"Darimana kau?"
Pertanyaan itu dilontarkan oleh Gabriel, segera setelah Arienne memasuki kediaman mereka.
Meletakkan tas tangannya di sofa, Arienne menghampiri suaminya yang tampak berdiri kaku di depan meja makan. Pria itu masih mengenakan jas dan dasi, menandakan kalau ia baru saja sampai dari kantor.
Mengelus jas pria itu, Arienne membantu suaminya membuka jas dan juga dasinya. Sambil merapihkan kedua pakaian itu yang diletakkan di lengannya, ia berkata santai. "Dari rumah sakit. Papa meninggal."
Penjelasan isterinya yang dingin menghentikan kegiatan Gabriel yang sedang menggulung lengan bajunya. Kedua alisnya yang tebal berkerut dalam. "Maurice meninggal?"
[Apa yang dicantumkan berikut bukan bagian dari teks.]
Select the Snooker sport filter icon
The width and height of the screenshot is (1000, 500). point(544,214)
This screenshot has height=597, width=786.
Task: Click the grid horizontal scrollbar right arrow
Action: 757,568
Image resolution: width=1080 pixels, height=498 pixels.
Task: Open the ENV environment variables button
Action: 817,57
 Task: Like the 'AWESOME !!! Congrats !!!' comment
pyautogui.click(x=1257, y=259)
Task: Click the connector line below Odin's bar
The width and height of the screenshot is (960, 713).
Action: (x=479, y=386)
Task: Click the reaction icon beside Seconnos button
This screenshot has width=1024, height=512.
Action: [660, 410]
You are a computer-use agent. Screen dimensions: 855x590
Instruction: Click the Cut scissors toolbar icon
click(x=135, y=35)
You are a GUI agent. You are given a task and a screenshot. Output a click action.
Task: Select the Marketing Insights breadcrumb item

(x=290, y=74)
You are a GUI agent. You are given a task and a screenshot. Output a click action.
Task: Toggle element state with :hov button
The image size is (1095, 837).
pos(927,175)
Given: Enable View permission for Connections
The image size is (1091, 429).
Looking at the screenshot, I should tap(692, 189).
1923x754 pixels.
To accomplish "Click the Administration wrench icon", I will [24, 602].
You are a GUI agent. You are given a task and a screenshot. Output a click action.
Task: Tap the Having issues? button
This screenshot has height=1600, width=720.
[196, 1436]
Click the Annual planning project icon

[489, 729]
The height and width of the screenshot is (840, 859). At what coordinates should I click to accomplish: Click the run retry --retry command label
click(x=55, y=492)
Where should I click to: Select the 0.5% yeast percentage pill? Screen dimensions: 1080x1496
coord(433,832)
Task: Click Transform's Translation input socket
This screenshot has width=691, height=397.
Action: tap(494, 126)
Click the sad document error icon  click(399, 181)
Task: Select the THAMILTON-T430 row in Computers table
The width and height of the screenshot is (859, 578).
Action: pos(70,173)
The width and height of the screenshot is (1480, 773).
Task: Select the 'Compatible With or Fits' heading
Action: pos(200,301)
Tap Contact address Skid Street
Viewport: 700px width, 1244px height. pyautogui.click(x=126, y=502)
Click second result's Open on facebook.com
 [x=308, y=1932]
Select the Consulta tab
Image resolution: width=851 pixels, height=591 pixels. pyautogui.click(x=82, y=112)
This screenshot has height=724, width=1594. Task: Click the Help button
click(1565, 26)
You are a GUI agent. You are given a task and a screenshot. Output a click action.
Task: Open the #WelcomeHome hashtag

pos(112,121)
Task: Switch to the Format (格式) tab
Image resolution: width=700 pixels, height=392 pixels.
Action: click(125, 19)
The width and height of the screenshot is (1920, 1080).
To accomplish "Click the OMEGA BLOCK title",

Kepala Arienne mengangguk, dan Gabriel tidak menemukan tanda apapun yang menunjukkan kalau isterinya sedih dengan berita itu.
"Kau tidak apa?"
Kedua mata hijau yang menatap Gabriel tampak jernih, dan kembali wanita itu mengangguk. "Ya. Aku baik-baik saja. Mama sempat histeris, tapi sudah ditenangkan oleh dokter. Untuk sementara, sepertinya dia masih harus tinggal di rumah sakit. Aku sudah mengurus agar seorang suster merawatnya nanti saat ia dipulangkan ke rumah beberapa hari lagi."
Kedua alis Gabriel semakin dalam kerutannya. Ia tidak habis fikir dengan reaksi dari isterinya ini. "Kau akan membiarkannya pulang dan tinggal di rumahmu? Sendirian?"
Tampak Arienne mengambil tas tangannya dari sofa, dan ia mulai melangkah menuju kamar mereka. Terlihat senyuman tipis di bibirnya saat ia berkata kembali. "Ya, Gabe. Aku akan membiarkannya tinggal di sana sendirian. Atau kamu mau berbaik hati untuk menampungnya di sini?"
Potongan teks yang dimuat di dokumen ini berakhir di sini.